At the end of the day the mobile games that utilize this strategy to create alliances out of players is successful and not only that but the people who are sticking around are spending stupid amounts of money on a mobile game. Which in EVE would translate into more subs.

Their system is so effective that after the groups establish themselves in their own sand box they reorganize in to the remaining groups and attack other sand boxes and all of this happens between total strangers in the span of about 30-90 days all with subpar ability to communicate. This could even be compared to the creation of corps / alliances and then coalitions all competing over territory and the capacity to subdue those who challenge them… the core difference is their method creates this in 90 days… if you asked most corps in EVE how long it takes to get to 50 or 100 they’ll tell you months if not years.

If you put people together they will do things together. It’s as simple as that. The sooner the better.

The number of abusive ‘New Player Corps’ in the past that have regularly gone as far as to demand that the new players plex and buy skill injectors and ‘donate’ to buy corp structures while the owner sits back and collects tax, and how they actually make buckets off doing this sort of abuse is evidence, and it’s evidence it will happen, and that players won’t just walk on out of there in 2 days.

It doesn’t work the way you think because you are comparing periodic games to long term games and trying to assign the same system to both.

The first 1-3 hours of truly new player are usually spent doing tutorial/career agents and asking questions in help/npc corp chats. And when they get a corp invitation during that period it disrupts that introductory learning curve.

The impression your example gave was to demonstrate how “successful” you are at helping newbros.

Wishful thinking. Even now in corp finder most/majority of corps that ticked that “New-pilot friendly” checkbox (yes it exists) just want fresh meat to suck iskies from.

Eve is a game of choices and consequences, by forcing newbros in player corps you are taking the choice away and leaving only consequences. And in case of bad experience there will be only the game to blame.

See I think this is a false challenge. It is pretty obvious their advertising is not reaching the right gamers and has not been for a long time. The players they are reaching want eye candy and rides, they want nothing to do with strategy. So the moment they are not hand held they leave.

If you advertise to sell cars but your lot only has boats most of your “customers” will leave.

1 Like

Actually what many have been saying here about EVE’s darker side is indeed a fact. CCP even pinned the Golden Rules right near the top of the forums, showing they at the very least look the other way when it comes to “bad behavior”. The only thing that even mostly stops rookie griefing is the threat of a ban when in rookie systems. But once a player corp pulls the rookies from those systems, it’s basically open season…
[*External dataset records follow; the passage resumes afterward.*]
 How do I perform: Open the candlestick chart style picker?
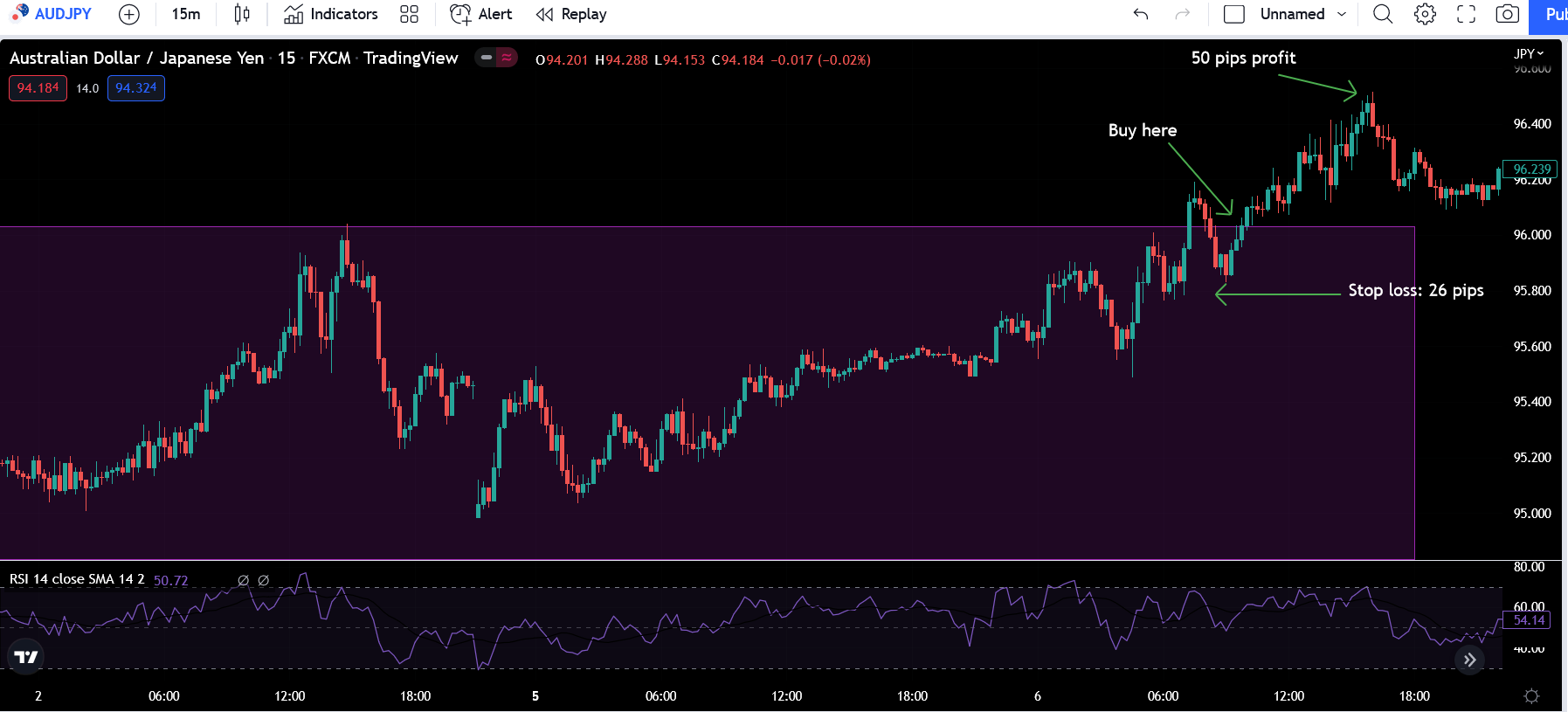tap(242, 14)
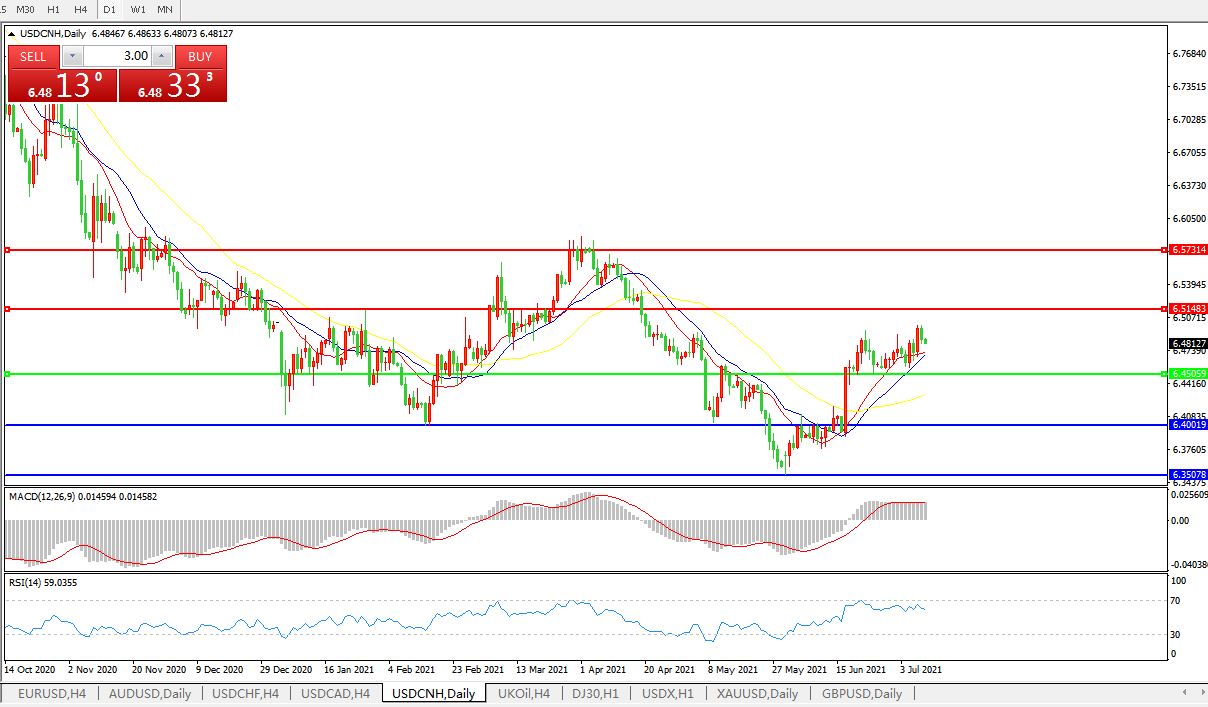The height and width of the screenshot is (707, 1208).
Task: Open the XAUUSD,Daily chart tab
Action: coord(757,693)
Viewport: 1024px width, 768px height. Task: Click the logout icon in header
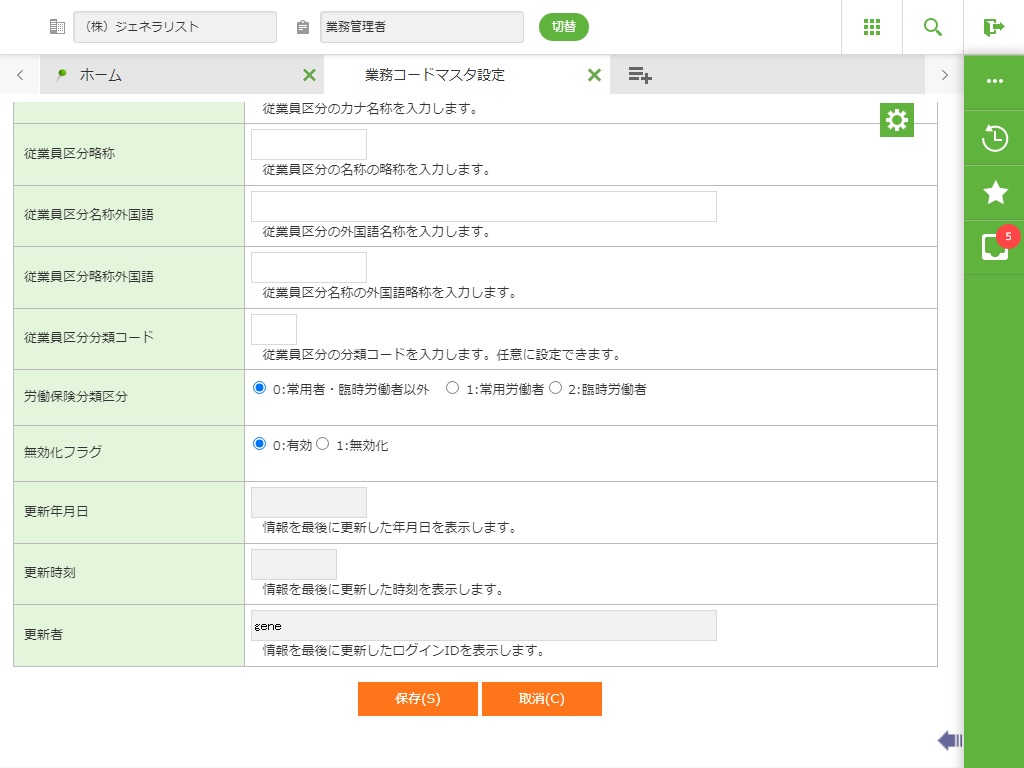[993, 27]
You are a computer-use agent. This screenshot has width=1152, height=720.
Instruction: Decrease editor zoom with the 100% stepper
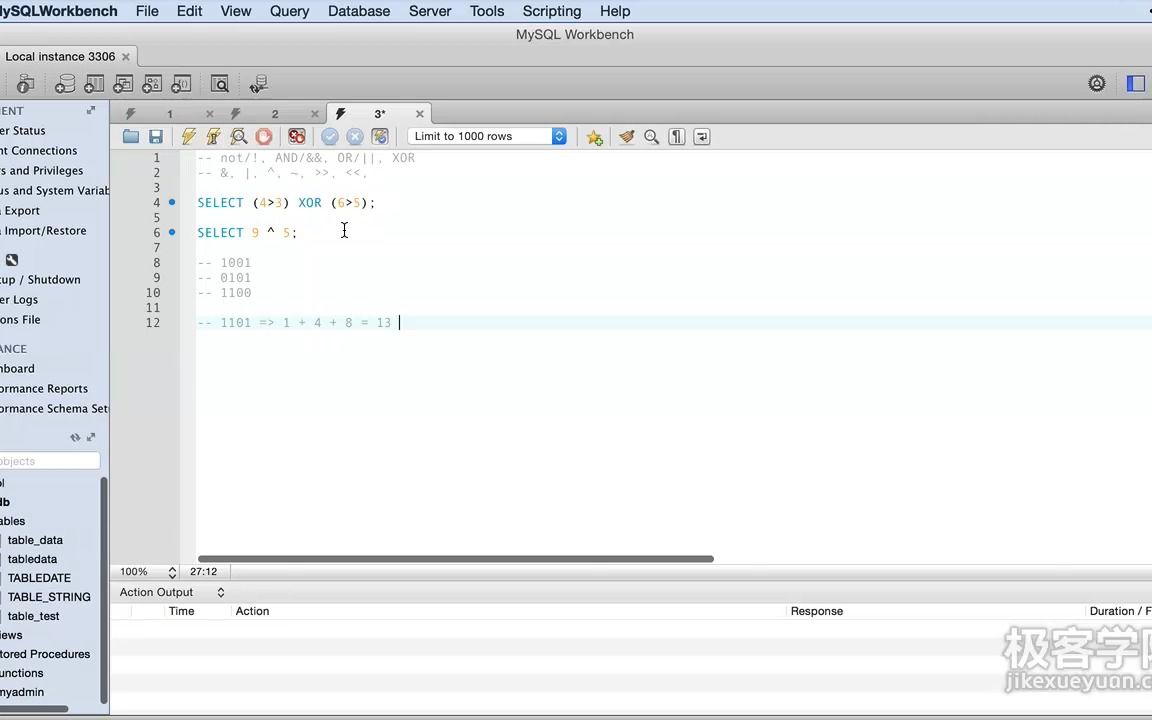pos(171,575)
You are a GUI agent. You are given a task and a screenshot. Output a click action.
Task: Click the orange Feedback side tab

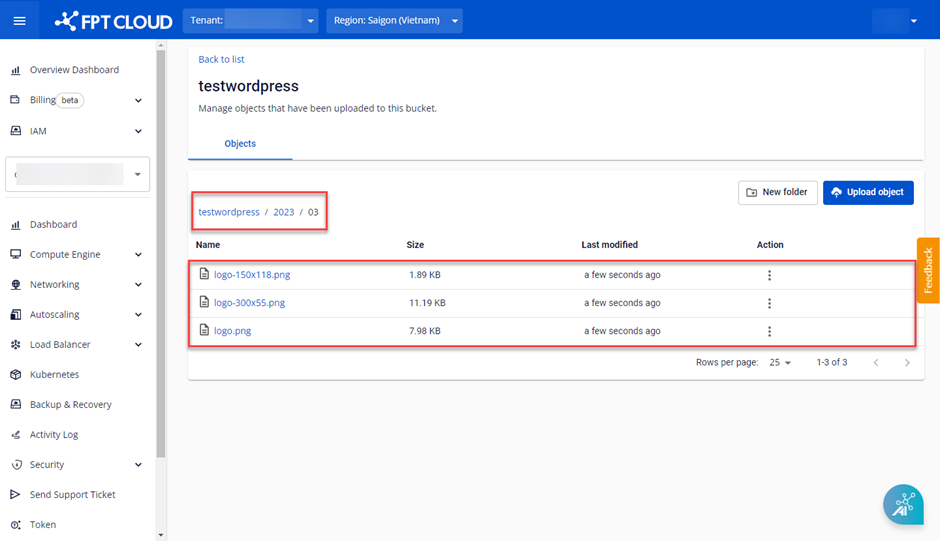click(928, 270)
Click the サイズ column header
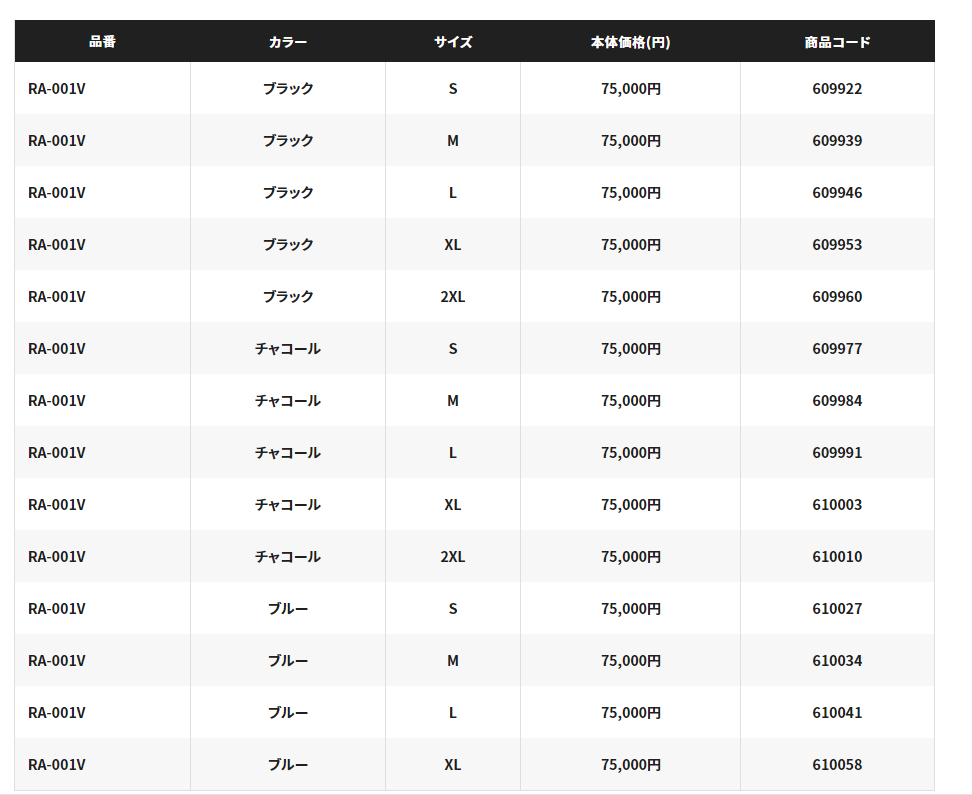 point(453,42)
Don’t know what mobile game you are referring to, but generally mobile games by design are meant to be played in short bursts, due to the simple fact that they can be played anywhere but also be interrupted at any moment. Dedication to player groups in these games is easy cause it generally requires very little time investment. EVE on the other hand has very few activities that can be done effectively in less than 15 minute chunks, and fewer still that can be done in groups. A lot of time and effort is spent just organizing a group activity let alone finishing one. So mobile game design can’t really be compared to EVE, as EVE’s requirements are much greater.

As has been mentioned, your idea isn’t new in these forums. You haven’t really refined your idea, you just keep insisting it will work, even tho there are people here helping you out by showing the flaws in the concept. I personally would like to see something like this work out, but there are just serious shortcomings at the moment.

Most people probably just think the culture is strange and weird with it being a reflection of real life, it likely has nothing to do with the game itself and its methods but more to do with tendencies in people. There’s also the idea that the game becomes a second job, earning enough to plex the account to keep it going but having no interest in actually playing it.